PMR: I think it’s a very important thing to take into consideration that the disease is completely different from when we started to treat it with hormones in the hormone sensitive disease, five years, seven years ago and right now with the patients right now with us after two or three therapies. So a necessity of fresh biopsies is something really disease changing but probably we will have to adapt our therapies to the changes the disease is presenting. So I think we have to develop the techniques of fresh biopsies and real life representation of the tumour to decide therapies.

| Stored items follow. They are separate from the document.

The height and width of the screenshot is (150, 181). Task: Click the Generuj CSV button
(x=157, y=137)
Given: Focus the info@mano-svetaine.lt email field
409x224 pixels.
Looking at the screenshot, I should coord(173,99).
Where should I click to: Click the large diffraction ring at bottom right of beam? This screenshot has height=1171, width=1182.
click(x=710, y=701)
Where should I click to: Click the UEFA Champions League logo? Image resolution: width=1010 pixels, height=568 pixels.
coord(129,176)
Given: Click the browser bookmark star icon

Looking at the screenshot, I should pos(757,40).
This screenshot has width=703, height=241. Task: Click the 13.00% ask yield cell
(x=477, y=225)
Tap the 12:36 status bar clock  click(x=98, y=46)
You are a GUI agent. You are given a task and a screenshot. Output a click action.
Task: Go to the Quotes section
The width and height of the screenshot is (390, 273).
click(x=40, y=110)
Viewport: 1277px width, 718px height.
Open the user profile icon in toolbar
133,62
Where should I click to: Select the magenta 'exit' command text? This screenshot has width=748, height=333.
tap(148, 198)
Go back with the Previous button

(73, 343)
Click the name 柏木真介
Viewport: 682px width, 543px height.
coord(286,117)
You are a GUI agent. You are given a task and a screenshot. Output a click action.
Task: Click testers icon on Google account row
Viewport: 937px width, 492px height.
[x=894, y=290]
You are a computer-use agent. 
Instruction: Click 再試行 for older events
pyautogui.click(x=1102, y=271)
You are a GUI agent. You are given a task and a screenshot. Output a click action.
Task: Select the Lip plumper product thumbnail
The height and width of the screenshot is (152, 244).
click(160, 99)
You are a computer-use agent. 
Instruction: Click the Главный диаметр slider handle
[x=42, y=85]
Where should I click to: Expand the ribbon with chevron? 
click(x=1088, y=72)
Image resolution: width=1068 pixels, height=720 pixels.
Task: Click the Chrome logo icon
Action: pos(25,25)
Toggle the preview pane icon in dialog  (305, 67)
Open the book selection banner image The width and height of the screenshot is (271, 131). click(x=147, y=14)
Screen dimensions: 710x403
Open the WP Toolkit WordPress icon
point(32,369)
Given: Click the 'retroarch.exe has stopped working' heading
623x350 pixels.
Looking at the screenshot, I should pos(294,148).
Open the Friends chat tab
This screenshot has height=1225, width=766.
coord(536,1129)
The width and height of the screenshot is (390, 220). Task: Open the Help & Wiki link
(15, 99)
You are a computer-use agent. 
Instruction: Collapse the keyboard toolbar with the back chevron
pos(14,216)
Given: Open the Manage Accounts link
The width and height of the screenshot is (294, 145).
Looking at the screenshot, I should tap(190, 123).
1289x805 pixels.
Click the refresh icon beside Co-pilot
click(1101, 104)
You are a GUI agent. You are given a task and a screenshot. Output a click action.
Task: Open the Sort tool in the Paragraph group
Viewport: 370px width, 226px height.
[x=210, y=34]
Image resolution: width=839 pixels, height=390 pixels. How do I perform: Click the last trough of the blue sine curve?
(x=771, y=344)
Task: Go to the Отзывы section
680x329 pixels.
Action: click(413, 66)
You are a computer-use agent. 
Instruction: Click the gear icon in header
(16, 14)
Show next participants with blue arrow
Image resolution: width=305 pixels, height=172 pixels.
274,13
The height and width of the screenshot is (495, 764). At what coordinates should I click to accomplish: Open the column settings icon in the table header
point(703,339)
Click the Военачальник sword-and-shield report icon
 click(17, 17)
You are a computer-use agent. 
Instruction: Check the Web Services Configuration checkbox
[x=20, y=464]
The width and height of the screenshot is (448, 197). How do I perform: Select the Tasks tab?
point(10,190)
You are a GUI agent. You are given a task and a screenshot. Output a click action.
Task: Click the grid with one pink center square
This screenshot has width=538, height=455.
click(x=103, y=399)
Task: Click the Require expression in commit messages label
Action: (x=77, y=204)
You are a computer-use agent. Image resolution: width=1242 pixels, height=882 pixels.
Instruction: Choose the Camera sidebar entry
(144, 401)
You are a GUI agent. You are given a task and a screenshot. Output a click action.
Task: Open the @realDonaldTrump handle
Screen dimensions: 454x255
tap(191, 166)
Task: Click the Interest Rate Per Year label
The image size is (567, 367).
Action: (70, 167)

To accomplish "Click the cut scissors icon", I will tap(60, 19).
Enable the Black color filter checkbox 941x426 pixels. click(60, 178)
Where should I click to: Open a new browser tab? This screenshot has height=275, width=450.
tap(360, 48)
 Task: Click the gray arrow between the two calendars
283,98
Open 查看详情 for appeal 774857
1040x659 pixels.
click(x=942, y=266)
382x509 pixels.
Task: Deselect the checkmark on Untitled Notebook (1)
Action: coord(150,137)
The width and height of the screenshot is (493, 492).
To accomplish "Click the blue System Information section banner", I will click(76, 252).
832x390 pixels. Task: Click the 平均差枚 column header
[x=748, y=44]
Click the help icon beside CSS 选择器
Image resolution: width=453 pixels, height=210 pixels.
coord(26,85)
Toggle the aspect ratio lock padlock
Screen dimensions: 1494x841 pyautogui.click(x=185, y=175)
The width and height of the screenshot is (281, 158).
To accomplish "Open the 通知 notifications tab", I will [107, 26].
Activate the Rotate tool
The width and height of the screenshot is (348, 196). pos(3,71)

ESK: A liquid biopsy may be actually a very attractive option. First, it somehow corrects a little bit for tumour heterogeneity, at least if you think about things like circulating cell-free DNA. And of course it’s easier to perform than the biopsy of a lesion and you always biopsy a single or you may biopsy two lesions but you will not biopsy thirty lesions. So this is probably a most interesting way to go in terms of searching for biomarkers and definitely we need biomarkers because there are many new drugs in general appearing and there is also the financial toxicity of this treatment. We are going to face this problem so we need to be able to select patients better.

EV: Yes, it’s a long way but we have to do this to select the best drug for the right patients. It’s a long way but we are excited to do this. Thank you to my colleagues for this discussion and thank you to for permitting us to share our experience about this meeting. Thank you very much.